On Friday, 12th June 1914, Cecil Roberts, hired the Bechstein Hall in Wigmore Street, London W1 for an evening reciting poems he had written.  Tickets were on sale from ten shillings and sixpence (which represents the buying power of about £115 in today’s money) down to two shillings (about £20 today), and the event was a sell-out and a great success.  Incidentally, like the British Royal Family, the Bechstein Hall had a name change during the First World War and it became the Wigmore Hall.

“The Years of Promise” (Hodder & Stoughton, London, 1968 ) 

Louise Bogan (1897 – 1970) - American poet

The first woman to hold the title of Poet Laureate in America

With thanks to Connie Ruzich for introducing me to Louse and her work.

Louise was born on 11th August 1897 in Livermore Falls, Maine, United States of America.  Her father, who was of Irish origin, was a clerk in a mill.  Louise was educated at the Girls' Latin School in Boston, where she began writing poetry and reading the first issues of “Poetry: A Magazine of Verse”. This led to Louise going to study at Boston University, after which she moved to New York to pursue a career in writing. In 1916, Louise married a soldier. He was posted to Panama during the First World War and after a short stay in Panama, Louise and her daughter returned to America and moved in with Louise's parents. Four years later she was left a widow. Louise’s older brother, Private Charles J. Bogan, served with the 104th Massachusetts Infantry on the Western Front in France and was killed on 17th October 1918.

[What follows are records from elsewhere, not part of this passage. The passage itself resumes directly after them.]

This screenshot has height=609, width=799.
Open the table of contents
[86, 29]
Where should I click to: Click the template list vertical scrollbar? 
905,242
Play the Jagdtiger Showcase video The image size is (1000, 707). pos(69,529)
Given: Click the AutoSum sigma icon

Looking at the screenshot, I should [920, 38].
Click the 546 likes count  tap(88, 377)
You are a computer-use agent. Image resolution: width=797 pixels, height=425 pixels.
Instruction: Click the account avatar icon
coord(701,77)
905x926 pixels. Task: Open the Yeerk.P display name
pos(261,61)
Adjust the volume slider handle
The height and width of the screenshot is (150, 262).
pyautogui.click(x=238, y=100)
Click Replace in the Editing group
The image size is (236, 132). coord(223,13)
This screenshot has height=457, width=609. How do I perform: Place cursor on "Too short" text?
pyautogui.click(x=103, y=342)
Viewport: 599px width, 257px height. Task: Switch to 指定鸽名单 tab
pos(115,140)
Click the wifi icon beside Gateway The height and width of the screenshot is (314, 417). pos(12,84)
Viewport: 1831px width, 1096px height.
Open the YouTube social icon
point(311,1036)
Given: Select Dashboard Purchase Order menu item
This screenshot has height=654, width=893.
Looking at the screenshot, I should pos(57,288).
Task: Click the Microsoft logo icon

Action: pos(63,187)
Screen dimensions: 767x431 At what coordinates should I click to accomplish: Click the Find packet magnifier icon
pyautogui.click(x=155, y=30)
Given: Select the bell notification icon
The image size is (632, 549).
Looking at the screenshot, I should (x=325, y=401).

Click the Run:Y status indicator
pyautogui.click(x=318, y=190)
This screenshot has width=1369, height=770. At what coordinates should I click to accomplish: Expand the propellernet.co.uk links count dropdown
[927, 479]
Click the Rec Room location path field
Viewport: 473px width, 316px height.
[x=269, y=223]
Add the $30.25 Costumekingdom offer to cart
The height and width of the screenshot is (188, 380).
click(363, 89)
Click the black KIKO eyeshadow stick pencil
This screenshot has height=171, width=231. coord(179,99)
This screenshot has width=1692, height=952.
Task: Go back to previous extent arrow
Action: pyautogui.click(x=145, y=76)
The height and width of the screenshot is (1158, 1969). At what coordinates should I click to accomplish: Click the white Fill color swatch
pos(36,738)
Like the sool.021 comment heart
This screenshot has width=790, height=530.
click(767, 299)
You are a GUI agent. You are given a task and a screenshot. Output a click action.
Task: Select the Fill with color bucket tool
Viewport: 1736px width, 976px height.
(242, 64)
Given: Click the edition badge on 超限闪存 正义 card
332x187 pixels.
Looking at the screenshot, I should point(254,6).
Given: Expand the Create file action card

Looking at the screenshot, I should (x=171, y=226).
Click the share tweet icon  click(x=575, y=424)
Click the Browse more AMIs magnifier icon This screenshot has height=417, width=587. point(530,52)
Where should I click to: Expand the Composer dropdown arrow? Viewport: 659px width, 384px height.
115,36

In 1920 Louise spent a few years in Vienna, leaving her daughter with her parents.  In Vienna, Louise explored her loneliness and her new identity in verse. She returned to New York City and in 1923 her first poetry collection, “Body of This Death: Poems”, was published by McBride and Company, New York.

Louise married the poet Raymond Holden in 1925 but the marriage ended in divorce in 1837.

In 1927, Louise became poetry editor of “The New Yorker” Magazine.

Louise’s poetry was published in “The New Republic”, “The Nation”, “Poetry: A Magazine of Verse”, “Scribner's”, and “Atlantic Monthly”. “Collected Poems: 1923–1953” won Louise the Bollingen award in 1955 as well as an award from the Academy of American Poets in 1959. She was the poetry reviewer of The New Yorker from 1931 until she retired in 1970.

Louise died on 4th February 1970.

Connie Ruzich's commemorative WW1 poetry website is called Behind their Lines - such a clever title - https://behindtheirlines.blogspot.com/2018/09/to-my-brother-killed.html

From "Fifteenth Farewell"

You may have all things from me, save my breath. 
The slight life in my throat will not give pause 
For your love, nor your loss, nor any cause. 
Shall I be made a panderer to death, 
Dig the green ground for darkness underneath, 
Let the dust serve me, covering all that was 
With all that will be? Better, from time's claws, 
The hardened face under the subtle wreath. 

Cooler than stones in wells, sweeter, more kind 
Than hot, perfidious words, my breathing moves 
Close to my plunging blood. Be strong, and hang 
Unriven mist over my breast and mind. 
My breath! We shall forget the heart that loves, 
Though in my body beat its blade, and its fang.

From “Body of this Death: Poems” by Louise Bogan, published by Robert M. McBridge & Company, New York, 1923.